Problem to work on: Print out the data that follows exactly, character for character, apart from the pictures.

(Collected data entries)
········
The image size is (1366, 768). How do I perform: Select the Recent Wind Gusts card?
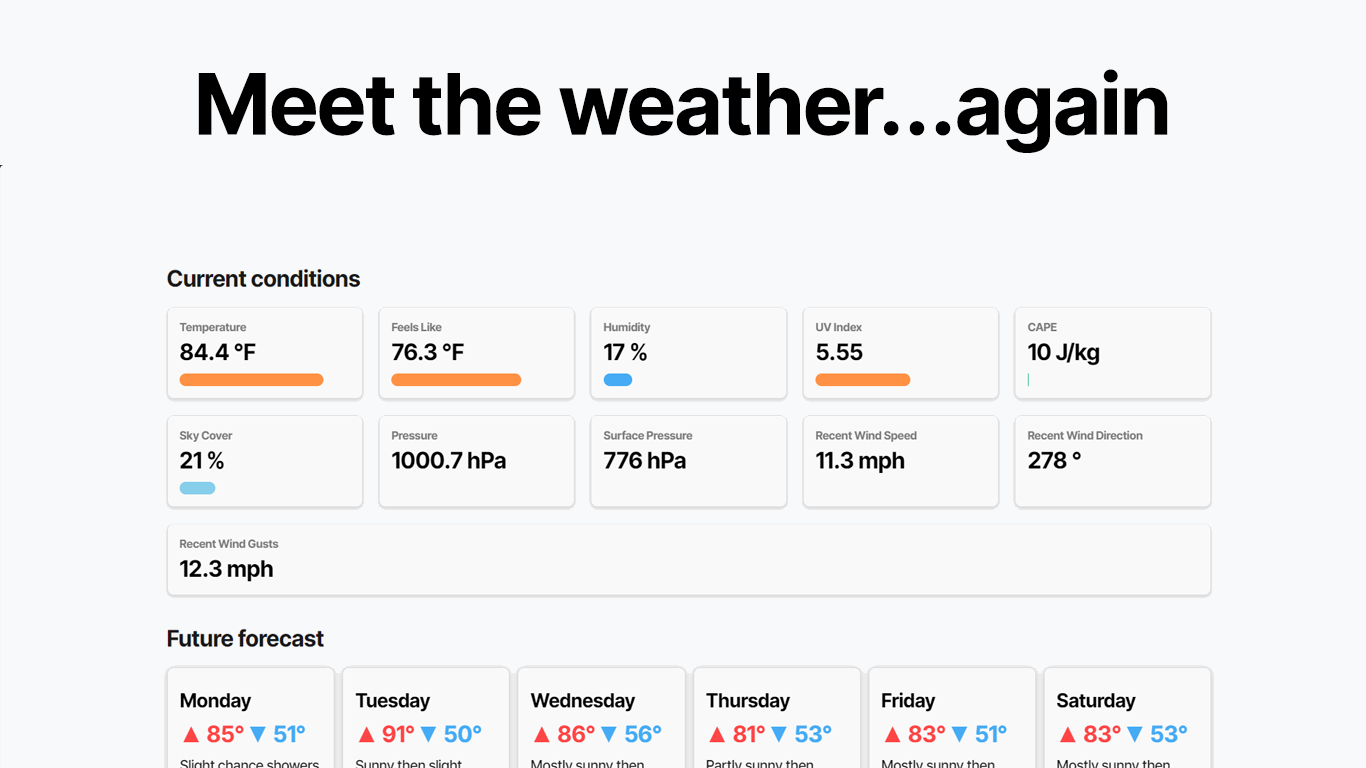click(x=688, y=559)
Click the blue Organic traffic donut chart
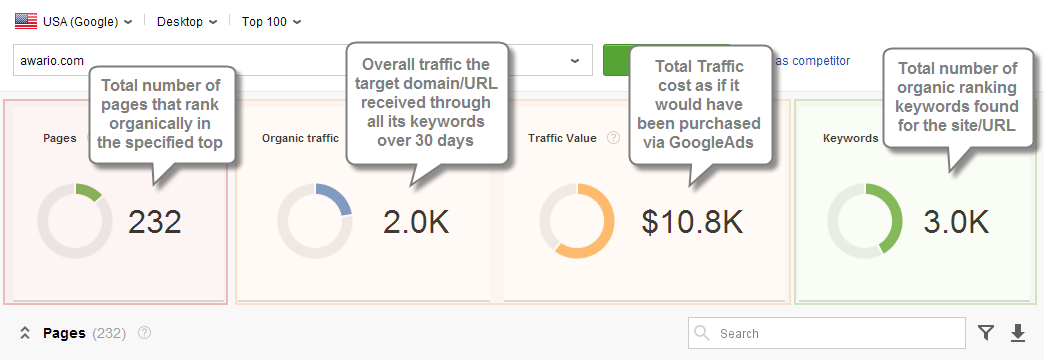Screen dimensions: 1044x360 tap(314, 221)
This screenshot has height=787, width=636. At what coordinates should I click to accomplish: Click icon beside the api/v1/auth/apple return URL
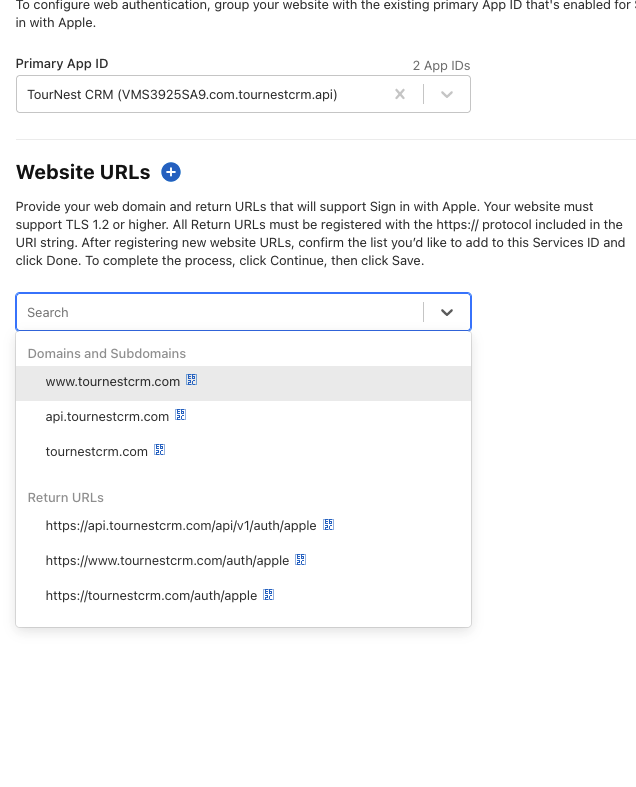328,525
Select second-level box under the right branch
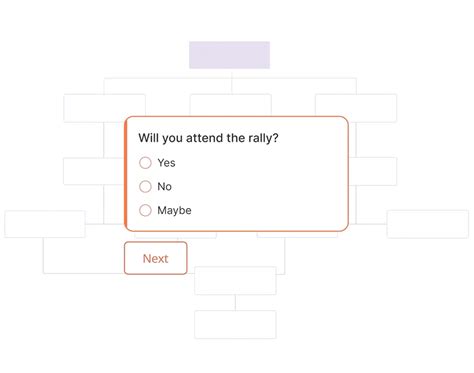474x373 pixels. (373, 171)
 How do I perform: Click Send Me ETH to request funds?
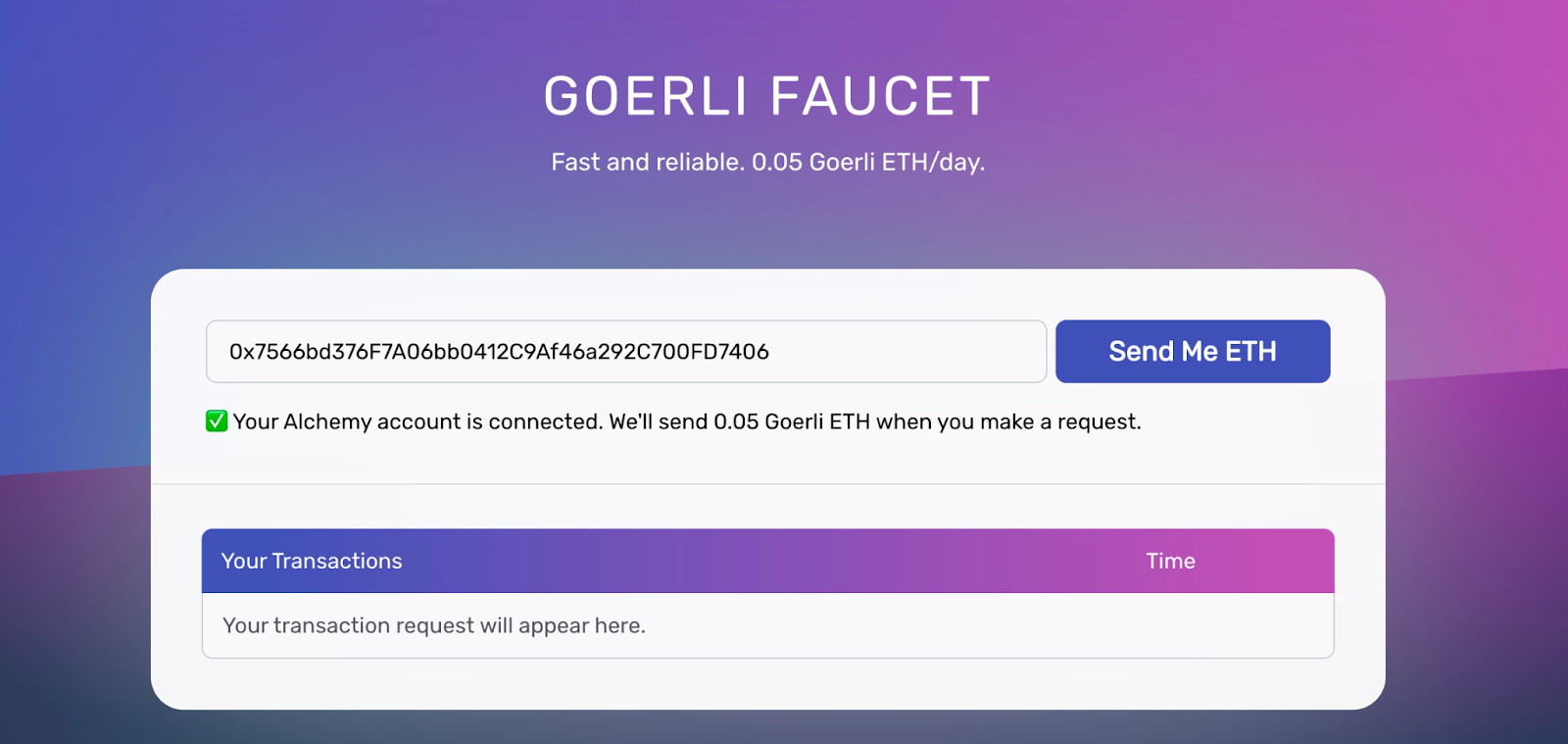[1192, 351]
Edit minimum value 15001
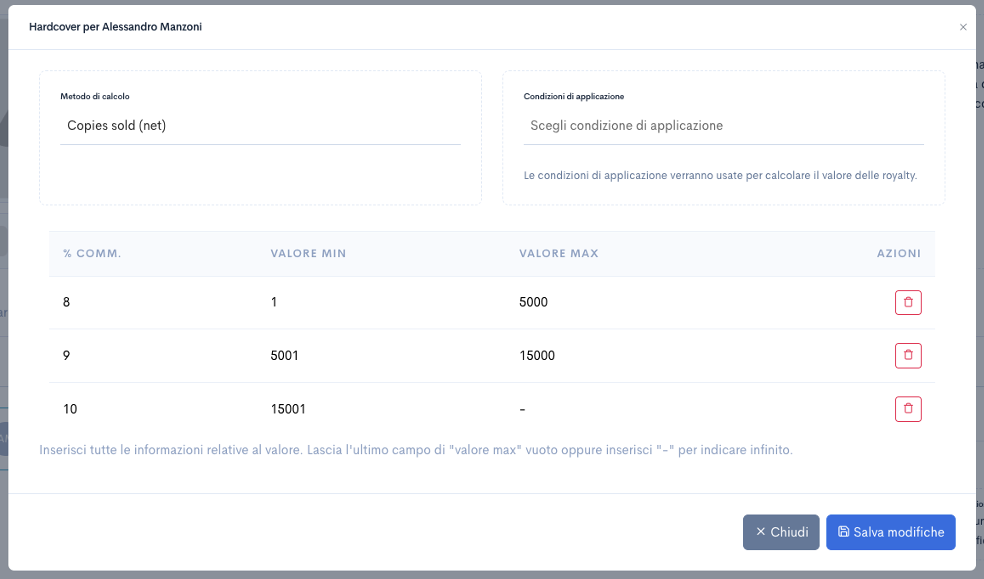984x579 pixels. coord(288,409)
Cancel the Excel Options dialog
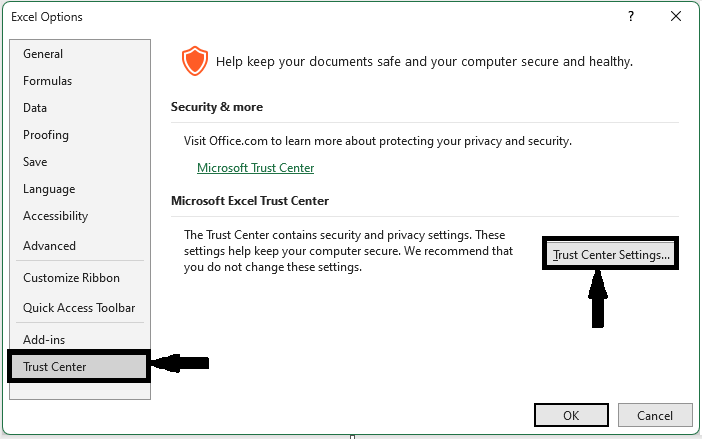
········
Exercise solution:
The image size is (1366, 768). How do I perform: Select the Recent Wind Gusts card?
click(x=688, y=559)
Click the blue Organic traffic donut chart
Screen dimensions: 1044x360 tap(314, 221)
This screenshot has height=787, width=636. At what coordinates should I click to accomplish: Click icon beside the api/v1/auth/apple return URL
328,525
Select second-level box under the right branch
474x373 pixels. (373, 171)
 How do I perform: Click Send Me ETH to request funds?
[1192, 351]
Edit minimum value 15001
984x579 pixels. coord(288,409)
Cancel the Excel Options dialog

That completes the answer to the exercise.